Ecobonus auto, rifinanziato con 100 milioni di euro il fondo per l’acquisto di veicoli a basse emissioni

Nel decreto fiscale, approvato lo scorso 15 ottobre dal Consiglio dei ministri, il Governo ha inserito la misura che rifinanzia con 100 milioni di euro il fondo per il 2021 per l’acquisto di nuovi veicoli a basse emissioni fino a 160 g/km di CO2. Rimangono immutate, per ora, le modalità di erogazione degli incentivi.
Federico Turrisi 18 Ottobre 2021

Hai intenzione di rottamare la tua vecchia auto e di acquistarne una nuova e, soprattutto, meno inquinante? Bene, non potrà che farti piacere sapere che il Governo – dopo l'approvazione del Decreto fiscale durante il Consiglio dei ministri dello scorso 15 ottobre – ha deciso di rifinanziare ulteriormente con 100 milioni di euro il fondo per l'ecobonus con cui è possibile ottenere delle agevolazioni sull'acquisto di nuovi veicoli a basse emissioni.

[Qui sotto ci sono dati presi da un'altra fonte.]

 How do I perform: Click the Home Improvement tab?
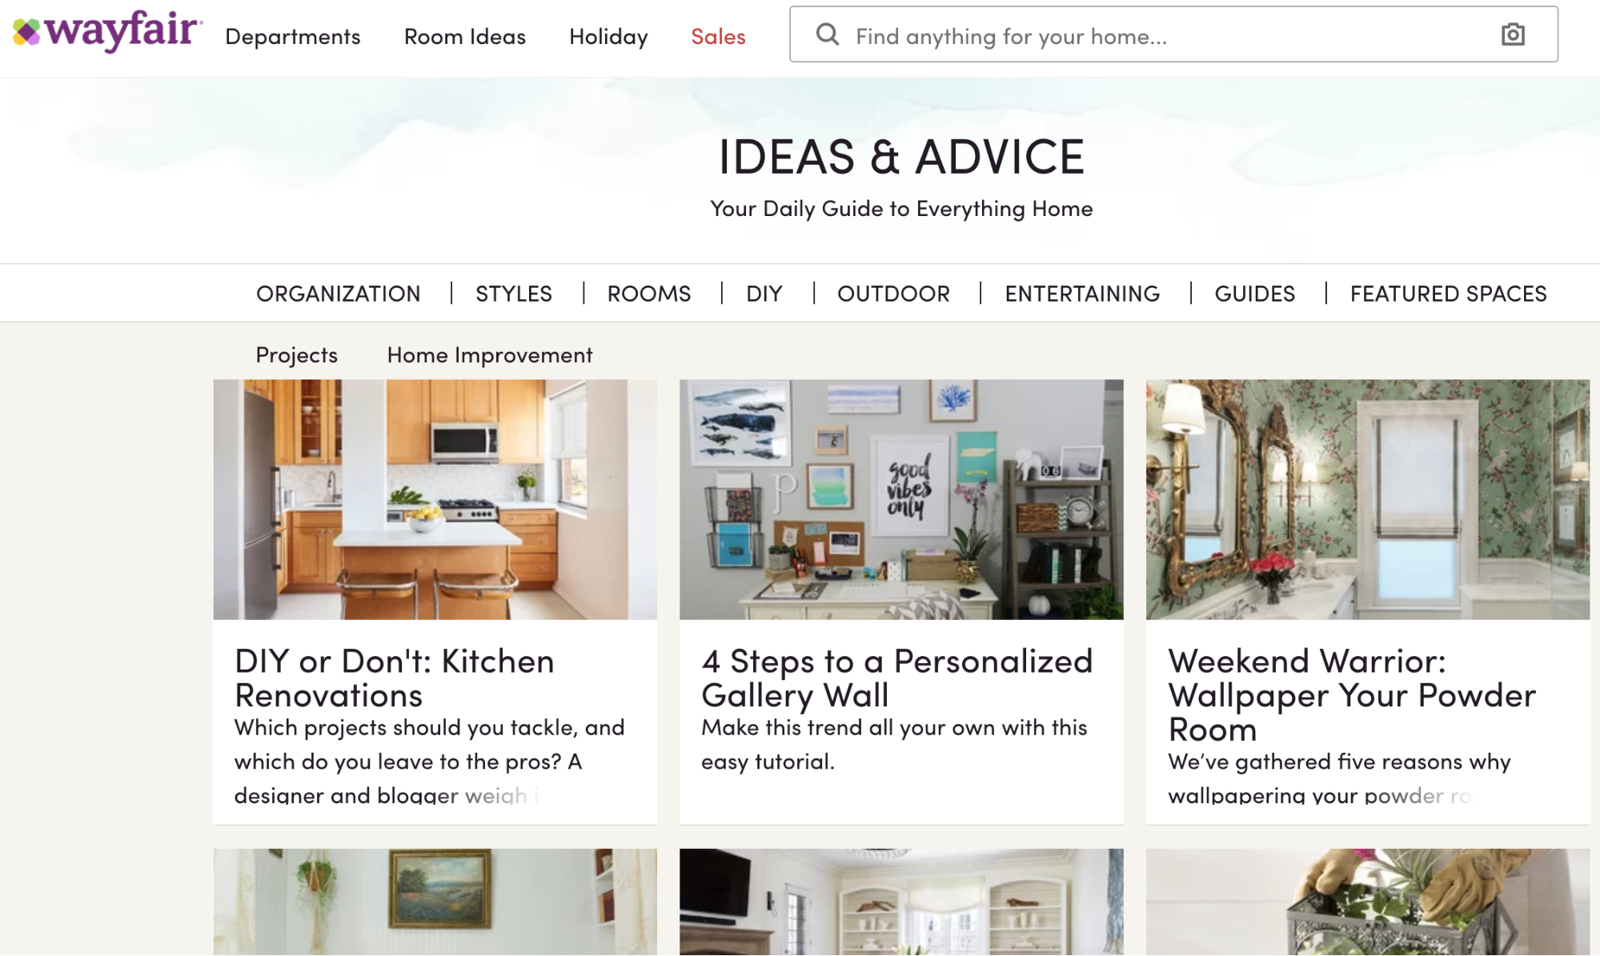pyautogui.click(x=488, y=354)
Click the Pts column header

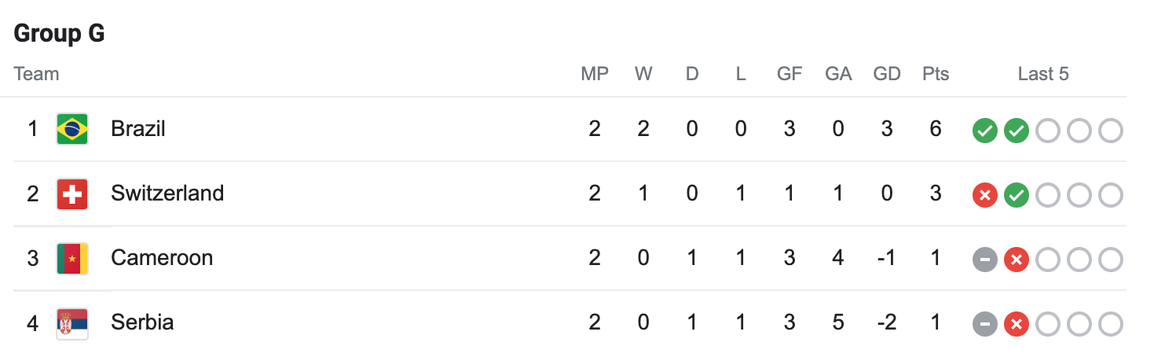936,75
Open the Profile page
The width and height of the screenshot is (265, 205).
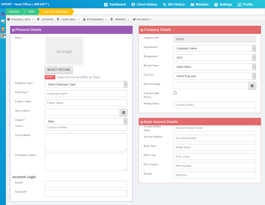coord(245,4)
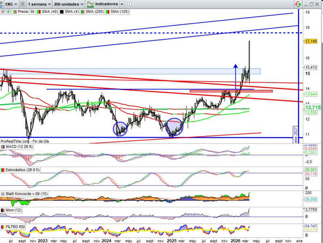
Task: Click the green plus icon beside Precio
Action: pyautogui.click(x=8, y=12)
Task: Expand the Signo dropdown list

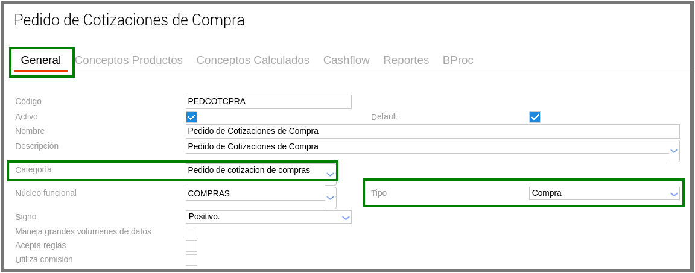Action: tap(346, 217)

In questo modo, si evita di lasciare "scoperti" gli ultimi mesi del 2021 e si prosegue con gli incentivi a rinnovare il parco auto circolante in Italia. Tuttavia, c'è da dire che si tratta di una cifra inferiore rispetto a quanto previsto dalle prime bozze del Dl, dove si parlava di 300 milioni di euro.

Le nuove risorse stanziate dal decreto fiscale sono state così suddivise:

  • 65 milioni di euro per l'acquisto di veicoli M1 compresi nella fascia di emissione 0-60 g/km CO2;
  • 20 milioni per veicoli commerciali di categoria N1 o M1 speciali, di cui 15 milioni sono destinati ai veicoli esclusivamente elettrici;
  • 10 milioni per la categoria M1 nella fascia di emissione 61-135 g/km CO2;
  • 5 milioni per i mezzi di categoria M1 usati con emissioni di CO2 tra 0 e 160 g/km.

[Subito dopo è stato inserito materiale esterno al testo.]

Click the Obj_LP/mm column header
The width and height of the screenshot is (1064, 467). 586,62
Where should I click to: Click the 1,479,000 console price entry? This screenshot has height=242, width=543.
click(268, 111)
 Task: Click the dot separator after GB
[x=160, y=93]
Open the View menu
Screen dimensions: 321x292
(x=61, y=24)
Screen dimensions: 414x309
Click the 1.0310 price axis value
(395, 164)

Anche se non si conoscono ancora i dettagli, non dovrebbero esserci novità per quanto riguarda gli importi degli incentivi:

  • auto con emissioni 0-20 g/km di CO2, contributo di 8.000 euro in caso di rottamazione (6.000 di fondi statali + 2.000 di sconto concessionario), 5.000 euro senza rottamazione (4.000 di fondi statali + 1.000 di sconto concessionario);
  • auto con emissioni 21-60 g/km di CO2, contributo di 4.500 euro con rottamazione (2.500 di fondi statali + 2.000 di sconto concessionario) e 2.500 euro senza rottamazione (1.500 di fondi statali + 1.000 di sconto concessionario);
  • auto con emissioni 61-135 g/km, contributo di 3.500 euro (1.500 di fondi statali + 2.000 di sconto concessionario) solo con rottamazione di un veicolo M1 con classe di emissioni Euro 5 o precedente, immatricolato prima del 1°gennaio 2011 e di proprietà del richiedente (o di un familiare convivente) da almeno 12 mesi.

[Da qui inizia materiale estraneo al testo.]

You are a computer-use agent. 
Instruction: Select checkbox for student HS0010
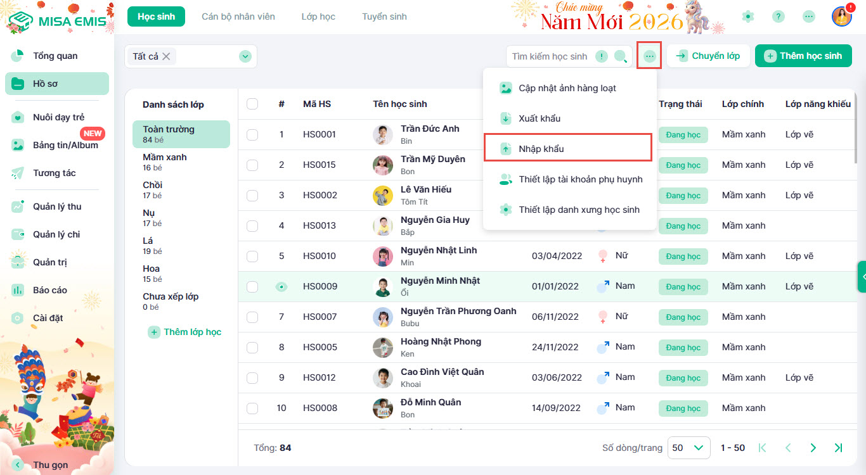(252, 256)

Chi vuole comprare un'auto che abbia i requisiti previsti dalla legge deve rivolgersi direttamente al rivenditore. Sarà lui infatti ad occuparsi della gestione della pratica per ottenere il bonus. Dopo essersi registrati nell'Area Rivenditori del portale https://ecobonus.mise.gov.it, infatti, i concessionari possono prenotare i contributi per ogni veicolo, in base alla disponibilità delle risorse rimaste. Il contributo economico verrà poi corrisposto dal venditore all'acquirente con una compensazione sul prezzo di acquisto dell'auto.